SB Friedman was part of a team that conducted a Tier II Environmental Impact Statement for the Elgin-O’Hare Western Access (EO-WA), a limited-access highway system and transit line that would provide access to a new terminal at O’Hare International Airport and connect to major highways.
This project also included dedicated right-of-ways for fixed rail transit and bus rapid transit. The project area encompassed over 120 square miles and overlapped 28 communities. The EO-WA is expected to considerably change the competitive position of the project area and likely attract corporate office, hotel, industrial and retail uses. To properly account for the development potential generated, we utilized a unique market-based approach for estimating the 2040 population and employment forecasts for the EO-WA Build and No-Build alternatives, in accordance with the requirements of the National Environmental Policy Act (NEPA):
- Top-down demand forecasts for all major real estate products, based on regional employment projections, past development trends, and the availability of suitable, redevelopable land.

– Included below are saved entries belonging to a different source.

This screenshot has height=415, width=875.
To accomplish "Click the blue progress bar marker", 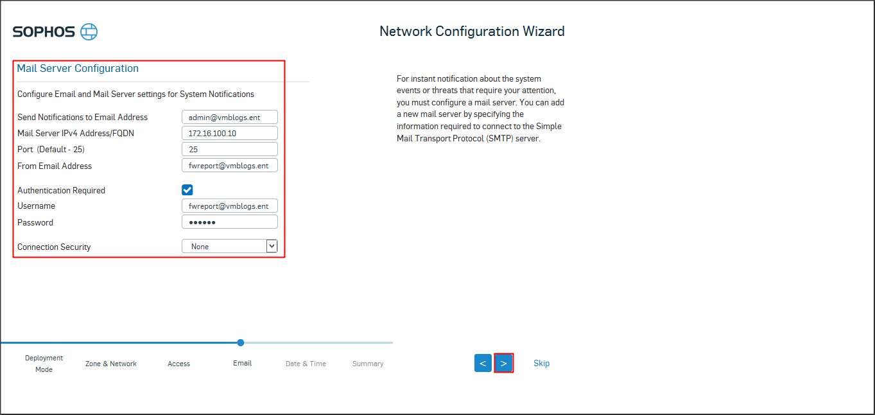I will tap(241, 342).
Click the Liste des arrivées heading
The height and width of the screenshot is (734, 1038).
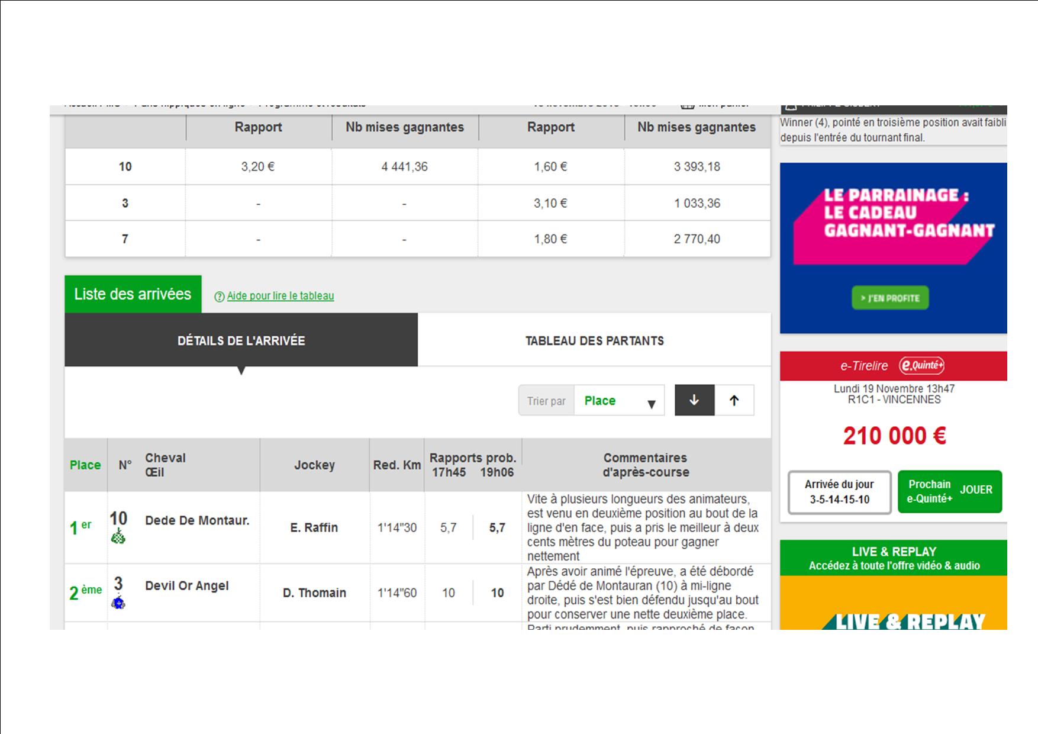[x=133, y=294]
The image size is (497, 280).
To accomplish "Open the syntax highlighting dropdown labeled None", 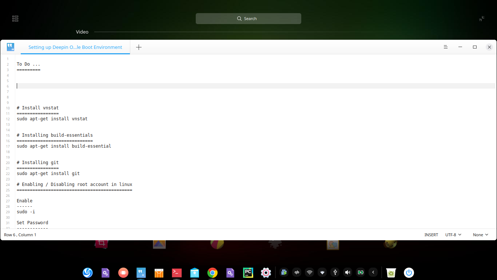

- Bottom up analyses to identify “Polygons of Change” or sites that were likely to change over the next 30 years, based on current land use conditions, vacancy levels, property value and community plans.
- Synthesis and reconciliation of these approaches to ensure consistency between the approaches.
Value Capture Financing Forecasts: Value capture is the practice of capturing, via tax or a fee, a portion of the increase in private property value that is gained as a result of a major public infrastructure improvement. We used a special service area mechanism to estimate value capture revenues from a one-mile and one-and-a-half-mile buffer from the proposed EO-WA corridor.
Results: Our analysis showed that the transportation investments would generate 65,000 net new jobs within the project area. The value capture analysis showed that up to $150 million could be generated based on the projected development pace, tax rate and bonding assumptions. These findings were included in a final Advisory Council Report to the Governor. IDOT did not use value capture to provide the required local funding. The U.S. DOT gave final approval for the project, and construction began in 2013.